Task data Start Marker

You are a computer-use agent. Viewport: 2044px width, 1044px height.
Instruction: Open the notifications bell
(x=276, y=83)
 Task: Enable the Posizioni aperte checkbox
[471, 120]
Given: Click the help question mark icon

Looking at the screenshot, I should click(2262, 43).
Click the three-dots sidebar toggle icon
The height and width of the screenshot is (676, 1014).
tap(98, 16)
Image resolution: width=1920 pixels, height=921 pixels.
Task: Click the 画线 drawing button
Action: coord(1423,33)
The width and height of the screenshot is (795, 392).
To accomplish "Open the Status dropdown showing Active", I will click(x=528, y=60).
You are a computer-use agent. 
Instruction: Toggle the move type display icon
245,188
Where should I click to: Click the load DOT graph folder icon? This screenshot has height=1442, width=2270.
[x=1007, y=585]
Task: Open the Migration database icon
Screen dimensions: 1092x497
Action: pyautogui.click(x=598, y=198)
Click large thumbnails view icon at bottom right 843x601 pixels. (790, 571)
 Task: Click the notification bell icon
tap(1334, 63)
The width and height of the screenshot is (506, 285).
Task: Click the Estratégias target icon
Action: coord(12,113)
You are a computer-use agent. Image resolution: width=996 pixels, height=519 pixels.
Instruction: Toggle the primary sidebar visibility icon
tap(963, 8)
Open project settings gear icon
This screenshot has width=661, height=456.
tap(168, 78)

Task data End Marker

◆ **Task brief**: From the line that holds "Open project settings gear icon" to the last line of the records above, print each line exactly. Add nothing else.

◆ **Expected answer**:
Open project settings gear icon
This screenshot has width=661, height=456.
tap(168, 78)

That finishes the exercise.